Apesar de o fato que a gestação de substituição representa um caminho possível para concretizar o sonho de aumentar a família, Nayara destaca que o processo não é acessível para todos. “A fertilização in vitro tem um custo elevado e, além disso, nem sempre existe alguém disposto a se colocar no lugar da mãe gestante”, ressalta.
Apesar das dificuldades, a mãe biológica se sente privilegiada por contar com Suzane, proporcionando à família uma jornada marcada por gratidão e laços eternos. “O Leo vai saber como ele chegou, que foi por um caminho diferente, uma história especial que marcou nossa família para sempre”, compartilha Nayara.
Como é ser uma gestante de substituição
Casada e mãe de dois filhos, Santiago, de 5 anos, e Cecília, de quase 3, Suzane define a experiência como “uma aventura para marcar uma história”. Psicóloga perinatal, ela nunca havia conhecido um caso de perto e, no início, muitas dúvidas surgiram. “Eu só ouvia falar de barriga de aluguel fora do País, algo lucrativo. Aqui no Brasil, eu nunca tinha visto”, relembra.
Para ela, a decisão de emprestar o útero foi movida, principalmente, pela vontade de fazer algo significativo. “Quis vivenciar algo que fugisse do comum, que marcasse minha trajetória aqui na Terra. Além disso, foi uma forma de retribuir tudo que meu tio fez por mim no passado”, diz. A conexão entre as famílias foi um fator determinante. “Eu sabia que, ao aceitar, estaria criando um vínculo ainda mais forte com eles. A Nayara é muito especial para mim”, acrescenta.
A gestação, entretanto, não foi simples. Nos primeiros meses, Suzane enfrentou um descolamento ibofoblástico, um deslocamento inicial do embrião, que exigiu repouso e o aumento da dose de hormônios. “Foi um período desafiador, com medo de perda gestacional e emoções à flor da pele por conta dos hormônios”, conta. Agora, a gravidez estabilizou e o parto está previsto para a primeira quinzena de julho.
No momento do nascimento, Suzane espera contar com a presença do esposo e dos pais do bebê. “Esse é o momento da entrega, um instante muito especial que eles precisam viver juntos”, afirma.
Apesar do vínculo inevitável com o bebê que carrega, Suzane não se vê como mãe de Leonardo. “Eu não tenho aquele sentimento de mãe, mas tenho amor, carinho e cuidado. Meus filhos sabem que ele não é irmãozinho deles. Eu explico que é o filho da Nayara e do Paulo, mas que ele vai ser um primo muito especial”, destaca. A psicóloga diz que seus filhos já compreendem a situação e a apoiam.
O marido de Suzane também esteve ao lado dela desde o início, embora tenha questionado a decisão. “No começo, ele me perguntou: ‘O que você vai ganhar com isso?’ E eu respondi: ‘Nada físico.
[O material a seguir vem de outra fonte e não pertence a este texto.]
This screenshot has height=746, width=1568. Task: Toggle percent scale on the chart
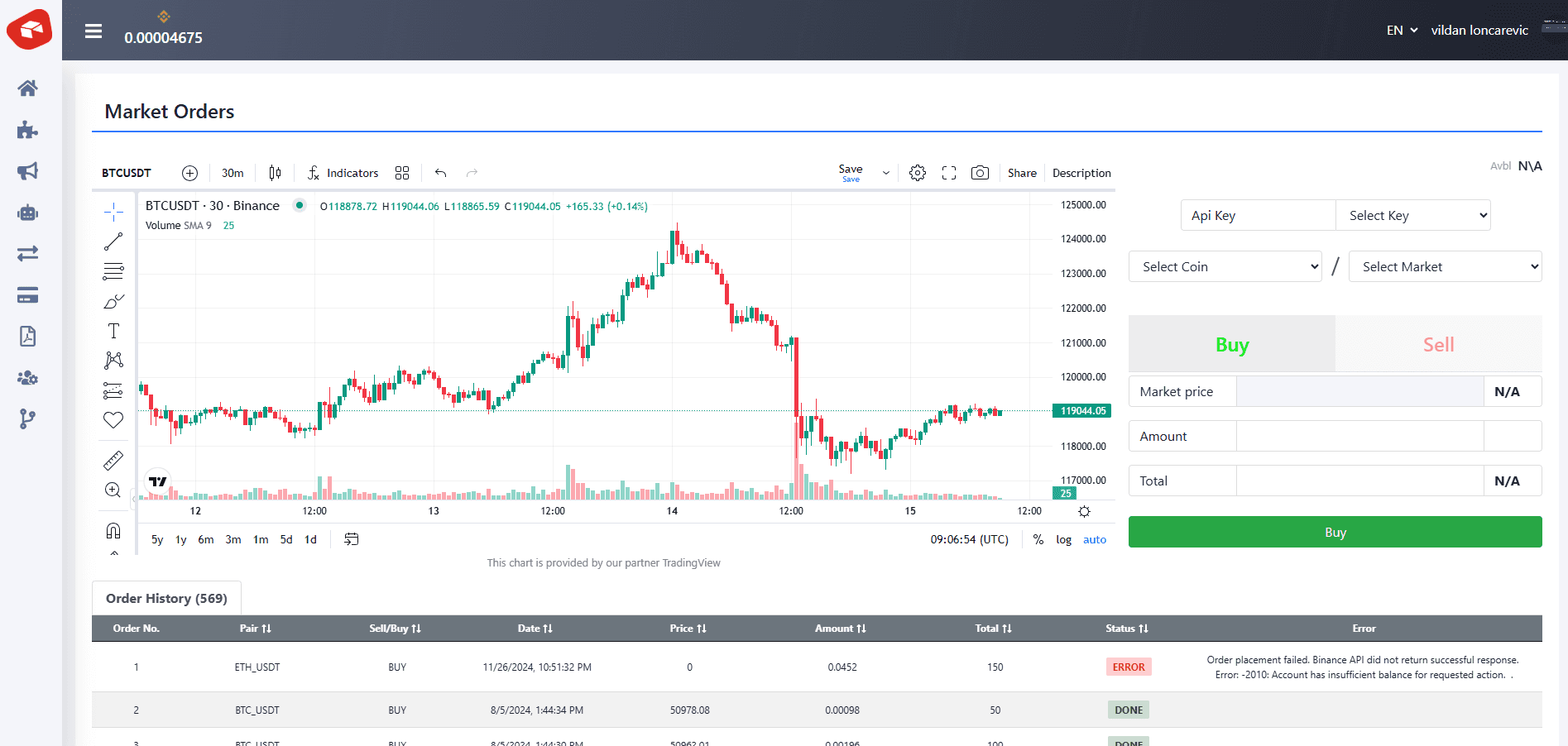(x=1038, y=539)
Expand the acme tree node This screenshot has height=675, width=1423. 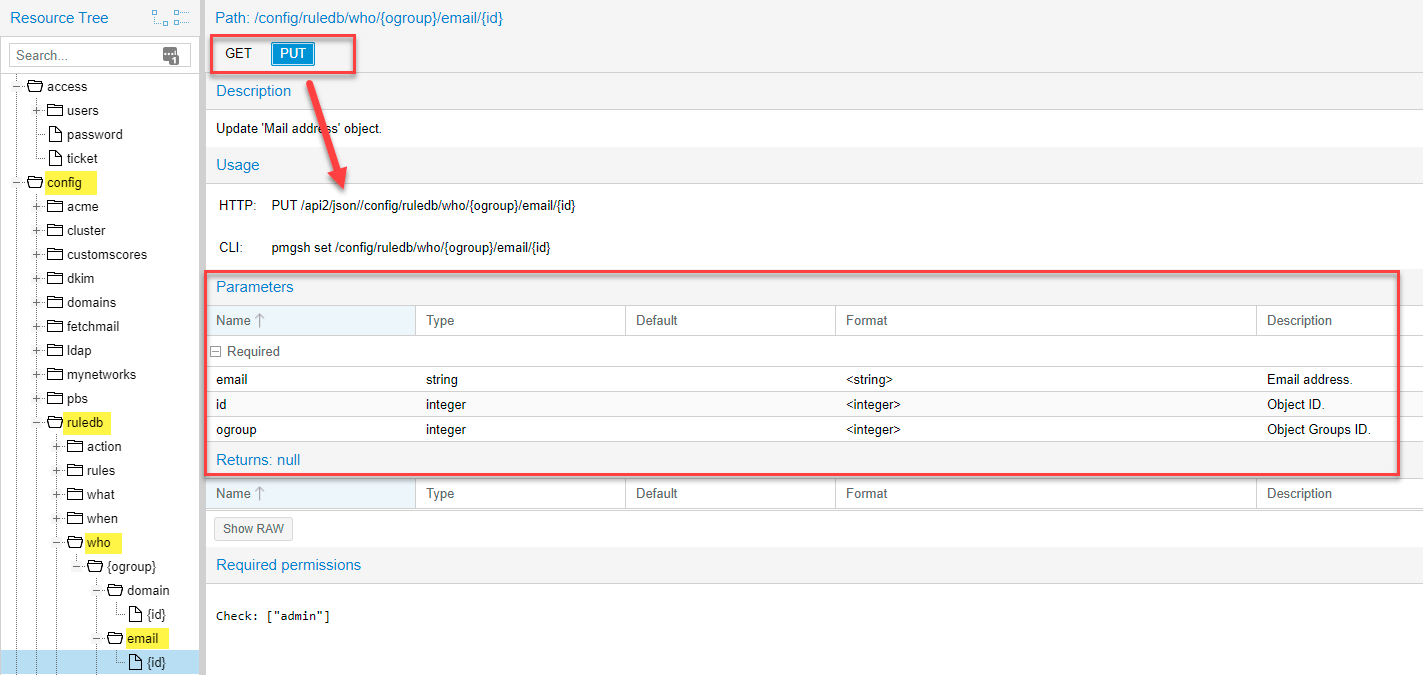37,206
É algo emocional, espiritual. Se eu posso oferecer algo nessa magnitude, por que não?’”, relembra. Hoje, ele é um dos maiores apoiadores e acompanha de perto cada etapa da gestação.
A gestante garante que a experiência está sendo transformadora, mesmo em meio às limitações impostas pela gravidez. “Claro que há desconfortos físicos, como dores nas costas, mas já passei por isso antes. Meu foco está em manter a saúde do Leonardo e entregar ele saudável aos pais”, afirma. Mesmo após o parto, o vínculo entre as famílias deve permanecer. “Nós já éramos próximos e agora ficamos ainda mais. Vou continuar acompanhando o crescimento do Leo. Ele sempre vai fazer parte da nossa história”.
Para Nayara, a maior recompensa não é algo palpável. “Meu benefício é emocional, espiritual. Sinto que estou deixando um legado. Essa jornada vai marcar minha vida e a deles para sempre”, conclui Suzane, com a serenidade de quem decidiu emprestar o corpo para gerar um novo capítulo na vida de outras pessoas.